Nominated for best film are: “Nomadland,” Florian Zeller’s dementia drama “The Father,” Kevin Macdonald’s Guantanamo Bay drama “The Mauritanian,” Emerald Fennell’s pitch-black revenge comedy “Promising Young Woman” and Aaron Sorkin’s 1960s courtroom drama “The Trial of the Chicago 7.”
Up for lead actress are: Bakray, McDormand, Radha Blank (“The Forty-Year-Old Version”), Vanessa Kirby (“Pieces of a Woman”), Wunmi Mosaku (“His House”) and Alfre Woodard (“Clemency”). Up for lead actor are Riz Ahmed (“Sound of Metal”), Chadwick Boseman (“Ma Rainey’s Black Bottom”), Adarsh Gourav (“The White Tiger”), Anthony Hopkins (“The Father”), Mads Mikkelsen (“Another Round”) and Tahar Rahim (“The Mauritanian”).

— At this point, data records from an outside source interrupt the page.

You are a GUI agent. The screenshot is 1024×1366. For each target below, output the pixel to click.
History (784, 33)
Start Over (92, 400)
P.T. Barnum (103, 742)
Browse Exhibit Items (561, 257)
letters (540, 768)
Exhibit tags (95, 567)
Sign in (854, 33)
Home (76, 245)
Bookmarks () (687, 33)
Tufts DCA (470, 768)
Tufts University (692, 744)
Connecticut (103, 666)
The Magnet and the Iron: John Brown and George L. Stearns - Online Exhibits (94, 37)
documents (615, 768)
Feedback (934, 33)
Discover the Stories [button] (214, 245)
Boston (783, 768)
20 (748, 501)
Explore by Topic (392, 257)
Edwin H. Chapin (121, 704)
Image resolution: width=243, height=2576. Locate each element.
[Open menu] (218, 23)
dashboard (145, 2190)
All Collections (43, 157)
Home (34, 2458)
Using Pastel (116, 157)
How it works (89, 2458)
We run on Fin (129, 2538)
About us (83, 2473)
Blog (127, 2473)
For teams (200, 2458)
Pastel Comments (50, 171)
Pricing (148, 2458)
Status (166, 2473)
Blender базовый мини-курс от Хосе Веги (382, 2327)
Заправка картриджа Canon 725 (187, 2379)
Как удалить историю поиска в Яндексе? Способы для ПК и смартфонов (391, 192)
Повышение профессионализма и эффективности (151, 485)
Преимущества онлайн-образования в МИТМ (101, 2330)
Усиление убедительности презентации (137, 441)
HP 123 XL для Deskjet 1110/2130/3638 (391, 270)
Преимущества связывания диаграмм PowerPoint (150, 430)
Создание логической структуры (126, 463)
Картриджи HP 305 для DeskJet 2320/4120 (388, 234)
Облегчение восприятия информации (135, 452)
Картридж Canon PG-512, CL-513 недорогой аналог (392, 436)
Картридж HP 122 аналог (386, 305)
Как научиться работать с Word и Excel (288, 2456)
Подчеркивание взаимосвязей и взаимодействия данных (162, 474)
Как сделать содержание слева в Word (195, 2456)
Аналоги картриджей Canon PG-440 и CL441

The nominations left out some notable performances that have been nominated elsewhere, including Carey Mulligan (“Promising Young Woman”), Viola Davis (“Ma Rainey”), Sacha Baron Cohen (snubbed for both “Borat Subsequent Moviefilm” and “The Trial of the Chicago 7”), Andra Day (“The United States vs Billie Holliday”) and both Gary Oldman and Amanda Seyfried from “Mank.”

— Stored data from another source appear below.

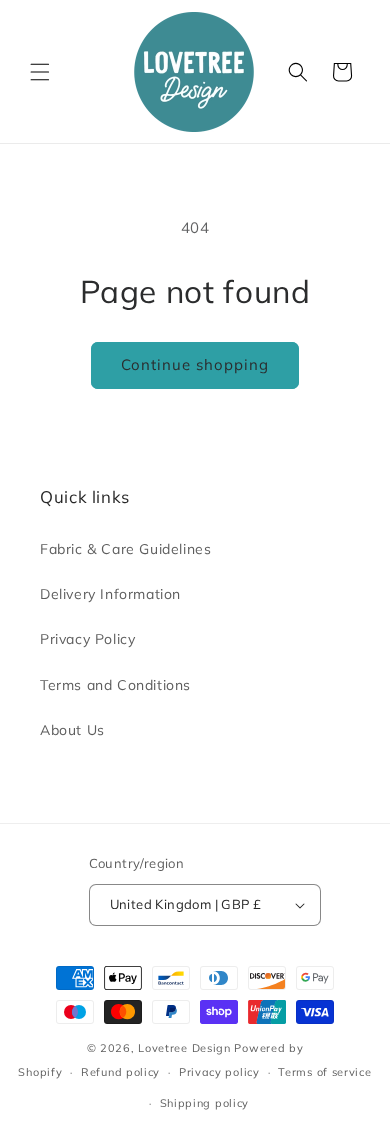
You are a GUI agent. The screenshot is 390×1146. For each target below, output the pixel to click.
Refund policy (120, 1072)
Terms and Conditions (115, 685)
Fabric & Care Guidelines (125, 549)
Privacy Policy (87, 639)
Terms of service (324, 1072)
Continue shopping (195, 364)
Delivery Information (110, 594)
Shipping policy (205, 1103)
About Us (72, 730)
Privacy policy (219, 1072)
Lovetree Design (184, 1048)
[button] (40, 72)
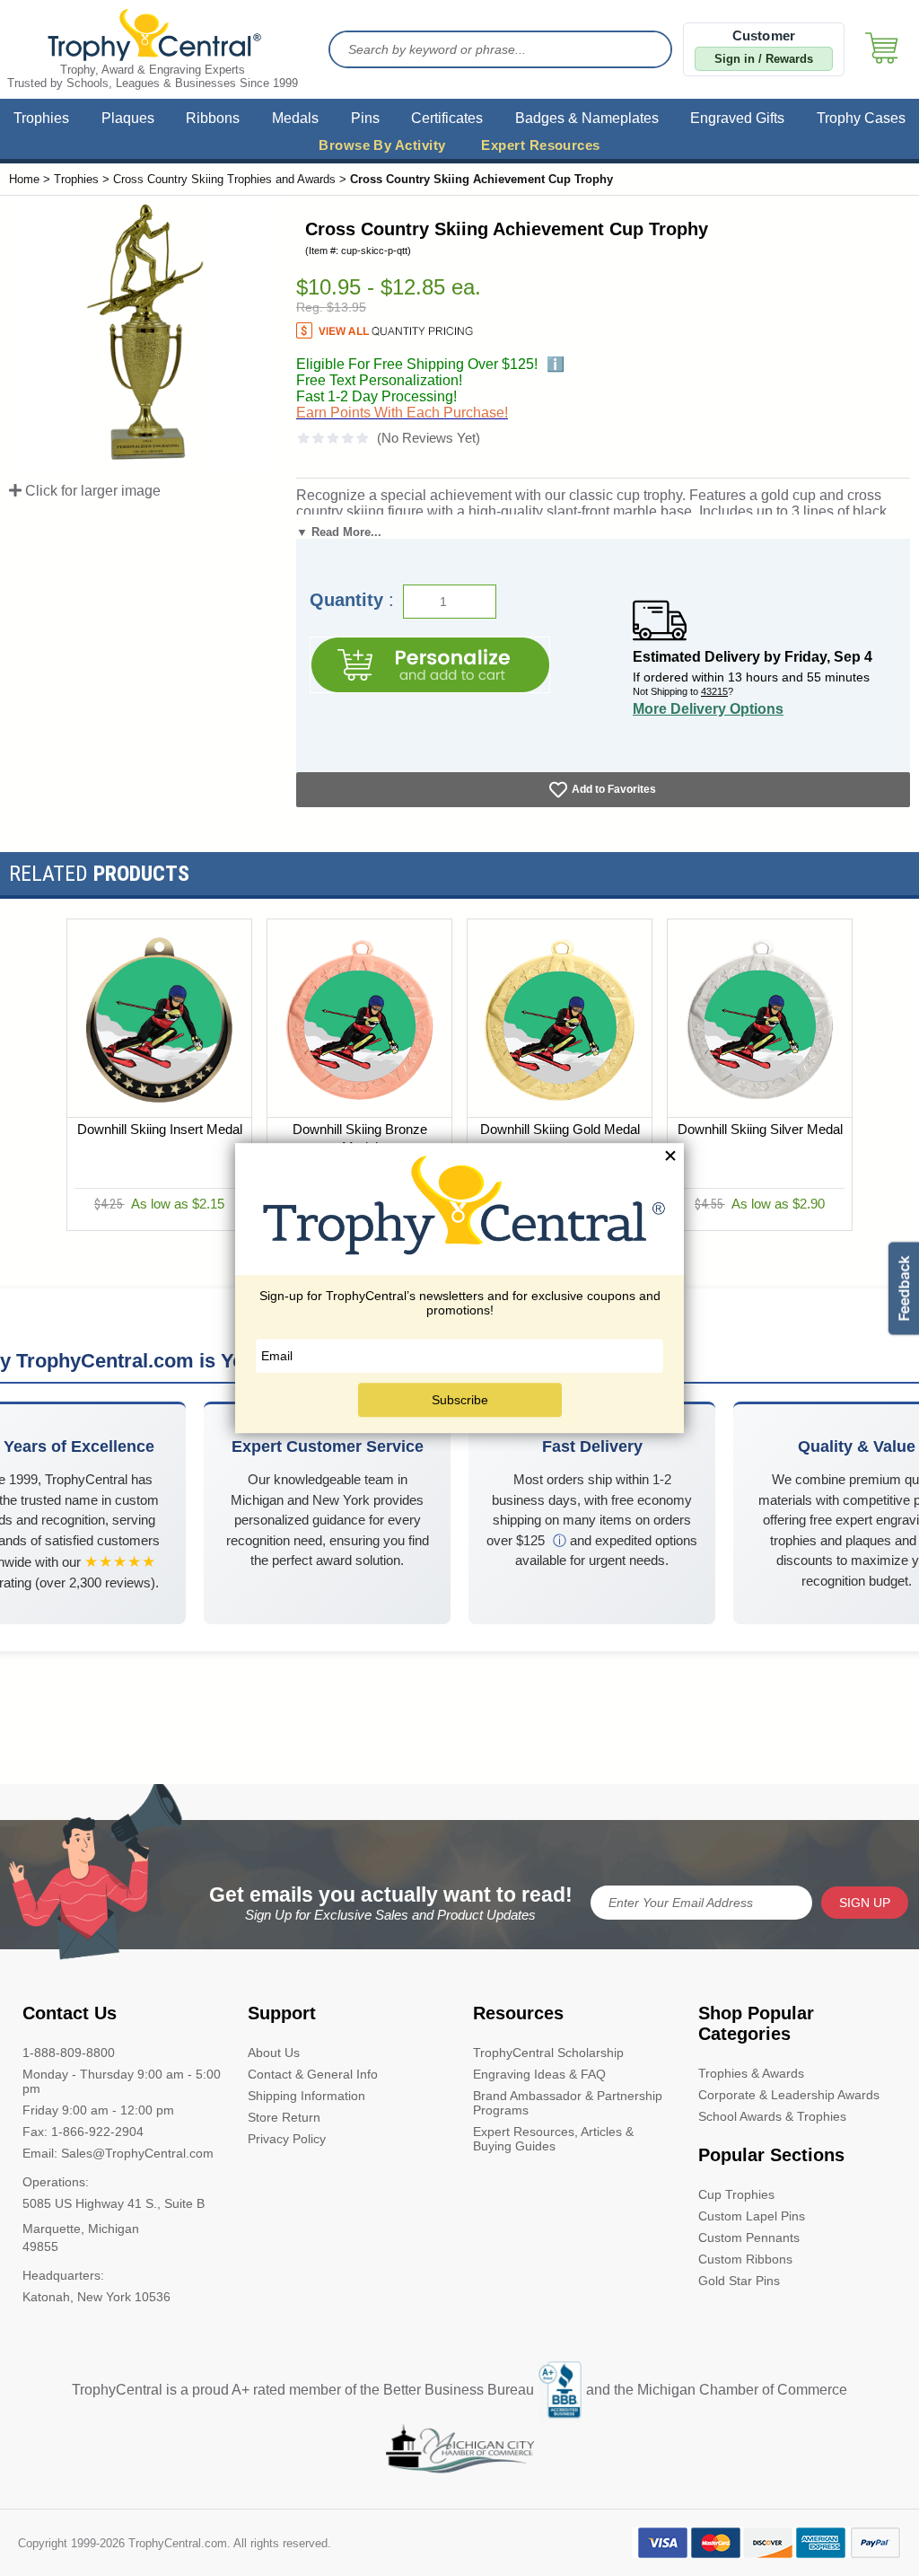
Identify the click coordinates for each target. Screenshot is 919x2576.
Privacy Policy (287, 2139)
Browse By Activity (382, 145)
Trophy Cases (861, 118)
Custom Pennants (749, 2237)
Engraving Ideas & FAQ (539, 2074)
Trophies (41, 118)
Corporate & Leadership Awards (789, 2095)
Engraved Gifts (737, 118)
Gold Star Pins (739, 2280)
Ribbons (213, 118)
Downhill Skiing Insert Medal (159, 1129)
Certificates (447, 118)
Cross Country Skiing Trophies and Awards (224, 179)
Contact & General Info (313, 2074)
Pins (365, 118)
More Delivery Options (708, 709)
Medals (295, 118)
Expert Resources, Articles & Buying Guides (553, 2138)
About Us (274, 2052)
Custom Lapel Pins (751, 2216)
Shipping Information (306, 2095)
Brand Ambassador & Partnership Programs (567, 2102)
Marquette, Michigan (80, 2228)
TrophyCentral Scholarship (548, 2052)
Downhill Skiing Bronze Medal (360, 1138)
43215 (714, 691)
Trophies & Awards (751, 2073)
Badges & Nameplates (587, 118)
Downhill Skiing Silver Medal (760, 1129)
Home (24, 179)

The nominees for most outstanding British film — a category expanded to 10 — are: “The Dig,” “The Father,” “Calm With Horses,” “His House,” “Limbo,” “The Mauritanian,” “Mogul Mowgli,” “Promising Young Woman,” “Rocks” and “Saint Maud.”
The BAFTAs will be held virtually this year from London’s Royal Albert Hall and split between two broadcasts on April 10 and 11.